# List of threads in which I participated



## Ruslana

Hello to everyone, 

Does the interface of this forum have such a thing as written in the title? I mean, can I go somewhere and see all the threads I took part in picked together? Or I have to look through all the sections to find such "threads of mine"? 

Sorry if you've been over this before. I just don't know what key words would be proper to make a search.

*~ Merry Christmas to everyone! ~ *


----------



## LV4-26

Quick Links / Subscribed threads.
Does that help?

EDIT : Merry Christmas to you too.


----------



## cuchuflete

Hello Ruslana,

I am not sure if I have understood your question.
Your own personal profile has links to show you a list of all posts you have made, and all threads you have started.
For example--



> Find all posts by cuchuflete
> Find all threads started by cuchuflete



You may also use Advanced Search, to limit your selection to a specific forum or time frame.


----------



## cuchuflete

LV4-26 said:


> Quick Links / Subscribed threads.
> Does that help?
> 
> EDIT : Merry Christmas to you too.



This is another helpful suggestion, IF you subscribe to threads.
If you do not choose to subscribe, you may still find your own contributions through your profile or by using Search.


----------



## Jana337

You cannot because you do not subscribe to any threads. Go to Options and choose subscription with or without e-mail notifications. Then you will be able to follow your subscriptions in the User Control Panel. Moreover, in lists of thread titles, threads you subscribe to will have a visible tick 
	

	
	
		
		

		
			





.

You can also subscribe to threads manually (you might want to do it with threads you have participated in so far: click on your profile, All posts by Ruslana) through Thread tools.

Hope this helps. 

Jana


----------



## LV4-26

cuchuflete said:


> This is another helpful suggestion, IF you subscribe to threads.

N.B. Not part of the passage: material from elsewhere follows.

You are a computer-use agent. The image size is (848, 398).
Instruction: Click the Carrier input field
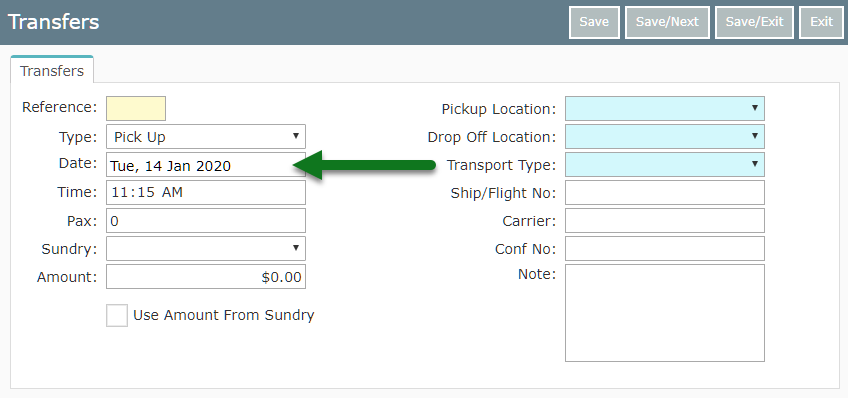click(665, 221)
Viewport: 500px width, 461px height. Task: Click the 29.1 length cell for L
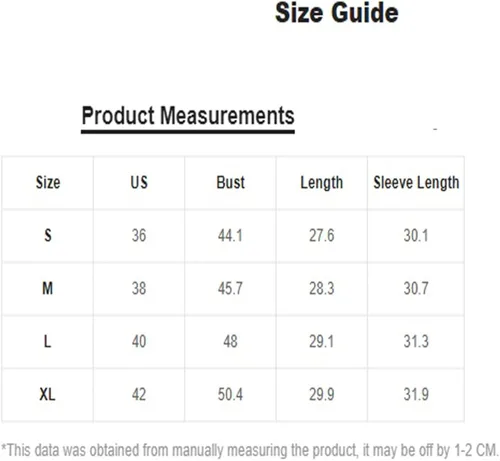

Sorry. Then I must have checked a specific box one day when I registered here and forgotten about it ever since. All the threads I ever participate in automatically appear in my "subscribed threads" list. I'd come to conclude this was a default option.


----------



## cuchuflete

Hi Jean-Michel,
I think you are correct, and that it is the default option.
However, if you turn it off, as I have, this is what it displays:



> Subscribed Threads in Folder: All
> 
> *
> This folder is currently empty.*


----------



## Ruslana

Oh, thanks you! I got it now. I guess the thing I need is called "Subscribed Threads". I turned it off because I didn't want to receive packs of emails every day, but I wasn't aware that subscription is possible without any email notifications.


----------



## Ruslana

Well, another question occured to me.  Is posting in a thread the only way to subscribe to that thread? Can I somehow subscribe to a thread where I have already made some posts but don't want to make any other posts (though would like to be subscribed)?


----------



## Jana337

Quoting myself. 



Jana337 said:


> You can also subscribe to threads manually (you might want to do it with threads you have participated in so far: click on your profile, All posts by Ruslana) through Thread tools.
> 
> Hope this helps.
> 
> Jana


----------



## Ruslana

Oops, sorry for being inattentive.


----------



## roxcyn

You can also go to "Find" and then type your user name, in your case Ruslana and all the discussions that you started or replied in will appear.  It is a good feature if you want to find out if someone responded to one of your questions a few days ago--because the forum has many questions.


----------



## geve

Ruslana said:


> Well, another question occured to me.  Is posting in a thread the only way to subscribe to that thread? Can I somehow subscribe to a thread where I have already made some posts but don't want to make any other posts (though would like to be subscribed)?


Also, you remain subscribed to a thread if you posted in it - even if you don't post in it again.


----------